Abstract

A Multirobot Path-Planning Strategy for Autonomous Wilderness Search and Rescue
Mobile robotics has played an increasingly important role in search and rescue efforts. The success of robotics in urban search and rescue environments has encouraged its expansion to wilderness search and rescue. Wilderness search and rescue presents unique challenges, including less predictable terrain, a moving target, and an increasing search area as time progresses. Current wilderness search and rescue groups primarily use human searchers; however, the authors believe that multirobot coordination results in more systematic coverage of the search area. This paper proposes a novel path-planning strategy for autonomous multirobot coordination in wilderness search and rescue scenarios.

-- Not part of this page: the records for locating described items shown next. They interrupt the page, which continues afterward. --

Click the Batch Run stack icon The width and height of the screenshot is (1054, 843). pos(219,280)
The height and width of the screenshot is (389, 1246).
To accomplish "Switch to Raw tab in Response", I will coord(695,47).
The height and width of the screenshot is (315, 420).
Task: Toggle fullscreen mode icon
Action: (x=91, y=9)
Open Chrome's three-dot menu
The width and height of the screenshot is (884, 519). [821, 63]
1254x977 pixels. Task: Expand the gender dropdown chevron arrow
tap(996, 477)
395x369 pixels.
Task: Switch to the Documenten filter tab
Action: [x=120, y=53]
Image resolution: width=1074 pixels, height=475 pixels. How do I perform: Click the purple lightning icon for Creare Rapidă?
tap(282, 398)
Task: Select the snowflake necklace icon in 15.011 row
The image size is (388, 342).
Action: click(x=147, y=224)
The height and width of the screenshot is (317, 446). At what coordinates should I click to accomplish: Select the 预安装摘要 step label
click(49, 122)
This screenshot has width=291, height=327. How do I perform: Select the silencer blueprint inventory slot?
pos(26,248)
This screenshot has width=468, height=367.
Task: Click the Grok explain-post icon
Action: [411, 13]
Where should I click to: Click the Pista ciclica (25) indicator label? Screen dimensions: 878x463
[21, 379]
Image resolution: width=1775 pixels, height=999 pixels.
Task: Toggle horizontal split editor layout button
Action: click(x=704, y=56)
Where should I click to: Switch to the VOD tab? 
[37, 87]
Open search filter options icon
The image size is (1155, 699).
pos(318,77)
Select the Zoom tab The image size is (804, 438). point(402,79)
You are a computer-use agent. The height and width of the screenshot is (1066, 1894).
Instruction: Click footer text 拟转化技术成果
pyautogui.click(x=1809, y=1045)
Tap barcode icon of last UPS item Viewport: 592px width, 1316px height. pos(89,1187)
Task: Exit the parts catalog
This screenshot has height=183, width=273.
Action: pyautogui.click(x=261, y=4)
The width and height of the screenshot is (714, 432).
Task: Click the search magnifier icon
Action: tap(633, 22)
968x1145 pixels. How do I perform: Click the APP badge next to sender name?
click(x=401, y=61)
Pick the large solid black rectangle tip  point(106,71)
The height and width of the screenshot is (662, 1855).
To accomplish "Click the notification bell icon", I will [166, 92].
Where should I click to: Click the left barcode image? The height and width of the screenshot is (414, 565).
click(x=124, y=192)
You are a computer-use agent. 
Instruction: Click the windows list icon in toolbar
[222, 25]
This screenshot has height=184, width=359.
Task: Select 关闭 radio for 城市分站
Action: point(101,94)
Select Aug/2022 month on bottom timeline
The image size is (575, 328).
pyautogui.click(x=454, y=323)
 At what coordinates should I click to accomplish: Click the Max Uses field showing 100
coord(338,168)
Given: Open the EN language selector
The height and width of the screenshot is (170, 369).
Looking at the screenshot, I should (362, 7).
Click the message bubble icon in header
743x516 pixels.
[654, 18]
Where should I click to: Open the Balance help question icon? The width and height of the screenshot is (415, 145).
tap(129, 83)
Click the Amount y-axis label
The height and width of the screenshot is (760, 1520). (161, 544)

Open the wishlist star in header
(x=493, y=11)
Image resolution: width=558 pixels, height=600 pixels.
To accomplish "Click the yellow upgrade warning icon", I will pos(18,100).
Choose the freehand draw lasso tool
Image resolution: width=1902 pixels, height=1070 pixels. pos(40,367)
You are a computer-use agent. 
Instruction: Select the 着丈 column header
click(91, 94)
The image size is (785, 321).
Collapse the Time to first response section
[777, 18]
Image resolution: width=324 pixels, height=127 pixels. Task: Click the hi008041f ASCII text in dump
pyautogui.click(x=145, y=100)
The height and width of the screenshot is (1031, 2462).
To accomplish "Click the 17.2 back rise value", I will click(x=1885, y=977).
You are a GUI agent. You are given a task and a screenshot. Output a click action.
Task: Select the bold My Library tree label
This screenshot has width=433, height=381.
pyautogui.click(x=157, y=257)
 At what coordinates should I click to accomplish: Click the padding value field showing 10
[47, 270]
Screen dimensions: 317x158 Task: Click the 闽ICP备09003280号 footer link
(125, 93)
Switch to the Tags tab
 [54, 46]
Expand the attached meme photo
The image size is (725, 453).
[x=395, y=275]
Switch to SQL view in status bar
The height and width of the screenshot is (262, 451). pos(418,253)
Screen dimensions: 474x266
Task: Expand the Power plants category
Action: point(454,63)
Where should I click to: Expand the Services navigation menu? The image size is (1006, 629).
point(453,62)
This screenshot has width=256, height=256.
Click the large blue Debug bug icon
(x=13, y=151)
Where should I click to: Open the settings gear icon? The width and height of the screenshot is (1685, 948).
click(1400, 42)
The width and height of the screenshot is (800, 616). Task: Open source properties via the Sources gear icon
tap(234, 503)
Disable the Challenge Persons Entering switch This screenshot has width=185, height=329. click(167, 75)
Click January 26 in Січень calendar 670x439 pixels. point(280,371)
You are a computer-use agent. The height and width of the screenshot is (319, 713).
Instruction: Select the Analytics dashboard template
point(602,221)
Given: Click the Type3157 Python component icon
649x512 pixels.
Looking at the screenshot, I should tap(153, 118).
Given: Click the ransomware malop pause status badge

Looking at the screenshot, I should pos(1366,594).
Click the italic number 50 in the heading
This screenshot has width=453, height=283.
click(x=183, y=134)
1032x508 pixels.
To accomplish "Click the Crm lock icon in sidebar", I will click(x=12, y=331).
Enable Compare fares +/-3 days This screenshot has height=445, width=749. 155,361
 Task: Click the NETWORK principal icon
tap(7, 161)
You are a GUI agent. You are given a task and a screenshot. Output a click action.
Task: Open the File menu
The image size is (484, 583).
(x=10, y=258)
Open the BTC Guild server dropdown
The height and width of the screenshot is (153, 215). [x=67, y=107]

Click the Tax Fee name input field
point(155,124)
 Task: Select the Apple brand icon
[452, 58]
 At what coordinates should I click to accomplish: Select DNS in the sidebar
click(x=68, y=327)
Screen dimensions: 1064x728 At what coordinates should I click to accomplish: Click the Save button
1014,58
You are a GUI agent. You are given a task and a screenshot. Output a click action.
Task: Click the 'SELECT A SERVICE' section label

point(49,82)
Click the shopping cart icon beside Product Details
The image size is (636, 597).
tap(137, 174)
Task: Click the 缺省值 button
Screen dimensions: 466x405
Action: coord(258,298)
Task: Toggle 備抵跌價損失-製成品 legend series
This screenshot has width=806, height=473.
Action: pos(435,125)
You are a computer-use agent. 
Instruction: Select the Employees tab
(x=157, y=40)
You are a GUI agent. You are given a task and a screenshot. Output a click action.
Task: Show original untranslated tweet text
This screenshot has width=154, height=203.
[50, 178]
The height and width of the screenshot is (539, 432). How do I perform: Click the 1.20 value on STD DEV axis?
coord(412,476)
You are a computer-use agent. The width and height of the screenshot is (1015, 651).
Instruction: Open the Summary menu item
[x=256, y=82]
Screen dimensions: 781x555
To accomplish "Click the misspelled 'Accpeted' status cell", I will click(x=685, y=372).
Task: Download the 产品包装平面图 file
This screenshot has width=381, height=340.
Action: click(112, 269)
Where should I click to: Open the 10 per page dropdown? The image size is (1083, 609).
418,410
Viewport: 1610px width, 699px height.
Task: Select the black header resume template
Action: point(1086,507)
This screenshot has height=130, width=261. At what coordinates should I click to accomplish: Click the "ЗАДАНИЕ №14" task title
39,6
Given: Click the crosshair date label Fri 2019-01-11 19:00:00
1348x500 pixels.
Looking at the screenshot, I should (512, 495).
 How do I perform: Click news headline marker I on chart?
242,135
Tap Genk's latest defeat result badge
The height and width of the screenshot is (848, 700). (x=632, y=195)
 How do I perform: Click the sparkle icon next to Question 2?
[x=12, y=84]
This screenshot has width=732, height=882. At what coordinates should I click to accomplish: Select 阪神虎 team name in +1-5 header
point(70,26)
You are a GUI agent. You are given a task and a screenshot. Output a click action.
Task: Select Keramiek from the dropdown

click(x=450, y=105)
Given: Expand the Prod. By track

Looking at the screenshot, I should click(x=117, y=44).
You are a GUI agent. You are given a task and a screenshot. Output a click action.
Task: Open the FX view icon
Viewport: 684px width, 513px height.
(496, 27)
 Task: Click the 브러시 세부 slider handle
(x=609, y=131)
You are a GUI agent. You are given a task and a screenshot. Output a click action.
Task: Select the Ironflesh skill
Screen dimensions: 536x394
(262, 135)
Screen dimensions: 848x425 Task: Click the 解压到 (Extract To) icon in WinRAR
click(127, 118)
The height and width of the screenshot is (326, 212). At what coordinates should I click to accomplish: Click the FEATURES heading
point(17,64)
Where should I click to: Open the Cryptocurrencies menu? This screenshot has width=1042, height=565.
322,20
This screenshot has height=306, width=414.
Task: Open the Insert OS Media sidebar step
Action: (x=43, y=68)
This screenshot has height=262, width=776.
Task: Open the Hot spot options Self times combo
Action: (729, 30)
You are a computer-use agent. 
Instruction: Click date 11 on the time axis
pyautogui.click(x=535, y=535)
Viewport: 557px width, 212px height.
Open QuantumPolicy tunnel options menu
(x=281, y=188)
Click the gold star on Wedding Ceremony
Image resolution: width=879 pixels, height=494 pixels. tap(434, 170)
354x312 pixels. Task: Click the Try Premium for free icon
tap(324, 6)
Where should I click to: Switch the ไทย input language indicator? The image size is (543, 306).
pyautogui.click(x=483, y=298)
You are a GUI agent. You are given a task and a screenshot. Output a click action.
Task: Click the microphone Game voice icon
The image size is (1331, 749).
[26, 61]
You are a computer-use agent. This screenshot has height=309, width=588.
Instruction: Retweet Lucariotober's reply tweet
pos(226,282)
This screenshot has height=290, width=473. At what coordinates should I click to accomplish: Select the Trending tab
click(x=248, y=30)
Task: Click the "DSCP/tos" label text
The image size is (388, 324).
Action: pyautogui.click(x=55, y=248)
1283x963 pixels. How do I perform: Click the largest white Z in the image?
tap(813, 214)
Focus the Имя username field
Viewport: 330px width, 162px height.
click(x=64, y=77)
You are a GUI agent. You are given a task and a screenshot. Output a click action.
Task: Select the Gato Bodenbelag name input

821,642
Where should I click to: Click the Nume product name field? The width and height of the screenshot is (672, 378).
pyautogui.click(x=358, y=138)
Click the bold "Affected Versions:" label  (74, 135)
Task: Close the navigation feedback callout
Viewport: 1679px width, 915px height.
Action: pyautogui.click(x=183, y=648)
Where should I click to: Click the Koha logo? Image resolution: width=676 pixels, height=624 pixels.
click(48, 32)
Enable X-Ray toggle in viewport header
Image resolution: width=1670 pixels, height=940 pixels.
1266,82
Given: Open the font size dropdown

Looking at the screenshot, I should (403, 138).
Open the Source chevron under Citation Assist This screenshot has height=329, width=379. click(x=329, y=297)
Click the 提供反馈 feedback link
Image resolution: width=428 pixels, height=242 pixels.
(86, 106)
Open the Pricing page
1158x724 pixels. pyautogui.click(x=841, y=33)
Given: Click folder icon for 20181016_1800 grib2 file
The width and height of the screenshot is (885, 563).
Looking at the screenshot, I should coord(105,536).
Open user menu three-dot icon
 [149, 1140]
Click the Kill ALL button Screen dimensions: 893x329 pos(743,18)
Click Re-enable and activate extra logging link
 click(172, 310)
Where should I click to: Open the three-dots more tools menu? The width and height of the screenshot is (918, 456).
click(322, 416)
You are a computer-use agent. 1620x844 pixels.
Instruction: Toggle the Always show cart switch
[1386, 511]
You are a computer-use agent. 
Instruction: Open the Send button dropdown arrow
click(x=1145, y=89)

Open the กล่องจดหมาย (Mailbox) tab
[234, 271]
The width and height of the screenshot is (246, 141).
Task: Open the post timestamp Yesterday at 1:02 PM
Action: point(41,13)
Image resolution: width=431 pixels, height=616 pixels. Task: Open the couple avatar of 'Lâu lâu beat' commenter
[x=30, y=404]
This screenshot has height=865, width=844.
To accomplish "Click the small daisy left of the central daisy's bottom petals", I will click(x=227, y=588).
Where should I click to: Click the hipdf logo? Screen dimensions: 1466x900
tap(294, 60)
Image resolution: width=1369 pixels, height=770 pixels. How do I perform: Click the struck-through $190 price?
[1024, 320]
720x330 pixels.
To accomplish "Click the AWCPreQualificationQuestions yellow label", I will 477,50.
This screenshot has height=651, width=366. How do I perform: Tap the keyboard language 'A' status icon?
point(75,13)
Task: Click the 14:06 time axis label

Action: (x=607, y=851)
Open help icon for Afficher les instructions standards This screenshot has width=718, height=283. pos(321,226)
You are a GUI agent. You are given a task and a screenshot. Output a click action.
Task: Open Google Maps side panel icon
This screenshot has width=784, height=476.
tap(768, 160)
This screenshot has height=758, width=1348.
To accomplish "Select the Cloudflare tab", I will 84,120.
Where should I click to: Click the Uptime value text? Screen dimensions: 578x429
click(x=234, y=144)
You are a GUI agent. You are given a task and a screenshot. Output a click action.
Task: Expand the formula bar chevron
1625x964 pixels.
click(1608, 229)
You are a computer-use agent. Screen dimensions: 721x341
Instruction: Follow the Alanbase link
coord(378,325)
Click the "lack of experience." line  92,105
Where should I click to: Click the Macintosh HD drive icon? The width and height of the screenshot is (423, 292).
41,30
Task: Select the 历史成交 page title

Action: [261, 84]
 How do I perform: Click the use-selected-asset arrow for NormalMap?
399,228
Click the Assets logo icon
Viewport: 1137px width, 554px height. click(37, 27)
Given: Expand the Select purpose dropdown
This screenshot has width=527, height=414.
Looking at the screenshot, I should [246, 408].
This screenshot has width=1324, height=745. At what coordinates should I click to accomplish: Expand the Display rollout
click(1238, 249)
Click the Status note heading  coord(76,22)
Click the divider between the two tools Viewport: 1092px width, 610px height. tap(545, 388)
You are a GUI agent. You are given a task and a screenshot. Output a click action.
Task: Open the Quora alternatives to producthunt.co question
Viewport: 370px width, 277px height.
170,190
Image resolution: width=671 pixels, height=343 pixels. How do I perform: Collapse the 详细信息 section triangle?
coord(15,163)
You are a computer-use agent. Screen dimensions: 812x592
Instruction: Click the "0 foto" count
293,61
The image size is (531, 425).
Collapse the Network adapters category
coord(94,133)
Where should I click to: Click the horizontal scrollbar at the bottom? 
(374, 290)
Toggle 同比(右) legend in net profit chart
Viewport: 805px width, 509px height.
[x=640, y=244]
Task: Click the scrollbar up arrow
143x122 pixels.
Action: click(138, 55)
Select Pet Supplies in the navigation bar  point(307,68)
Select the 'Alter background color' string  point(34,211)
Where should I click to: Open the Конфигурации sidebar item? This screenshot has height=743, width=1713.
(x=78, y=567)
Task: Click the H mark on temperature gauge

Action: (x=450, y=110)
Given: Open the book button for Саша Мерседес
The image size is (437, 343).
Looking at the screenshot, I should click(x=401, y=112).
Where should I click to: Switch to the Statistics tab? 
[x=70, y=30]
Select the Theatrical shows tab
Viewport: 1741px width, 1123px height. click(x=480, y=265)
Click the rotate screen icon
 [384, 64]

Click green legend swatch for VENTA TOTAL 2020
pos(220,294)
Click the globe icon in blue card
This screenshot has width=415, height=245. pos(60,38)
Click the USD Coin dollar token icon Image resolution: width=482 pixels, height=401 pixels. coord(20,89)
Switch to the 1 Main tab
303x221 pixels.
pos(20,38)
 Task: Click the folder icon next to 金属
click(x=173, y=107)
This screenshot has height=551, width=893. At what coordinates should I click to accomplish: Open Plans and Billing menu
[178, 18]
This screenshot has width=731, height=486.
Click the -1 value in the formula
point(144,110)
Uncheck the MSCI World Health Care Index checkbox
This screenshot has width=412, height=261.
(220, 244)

The investigators identify 3 important components when using multirobot coordination for wilderness search and rescue: planning initial paths, implementing and evaluating the paths, and replanning the paths if necessary. When creating a path to be followed by the robots, the investigators propose a novel process that creates boundaries using “iso-probability curves.” These curves are constructed based on rays from the last known point of the lost human subject. Multiple autonomously functioning robots that communicate with each other will cover these points on the curves, in the hope of finding the lost subject. Although robots capable of performing this function still need to be fully implemented, human teams can also utilize the iso-probability curves to develop improved and systemic search methods. Even though there are recognized limitations, including difficult terrain, the researchers’ proposal creates an effective model for robot path planning during wilderness search and rescue efforts.
(IEEE Trans Cybern. 2014 Nov 3 [Epub ahead of print]) A Macwan, J Vilela, G Nejat, B Benhabib.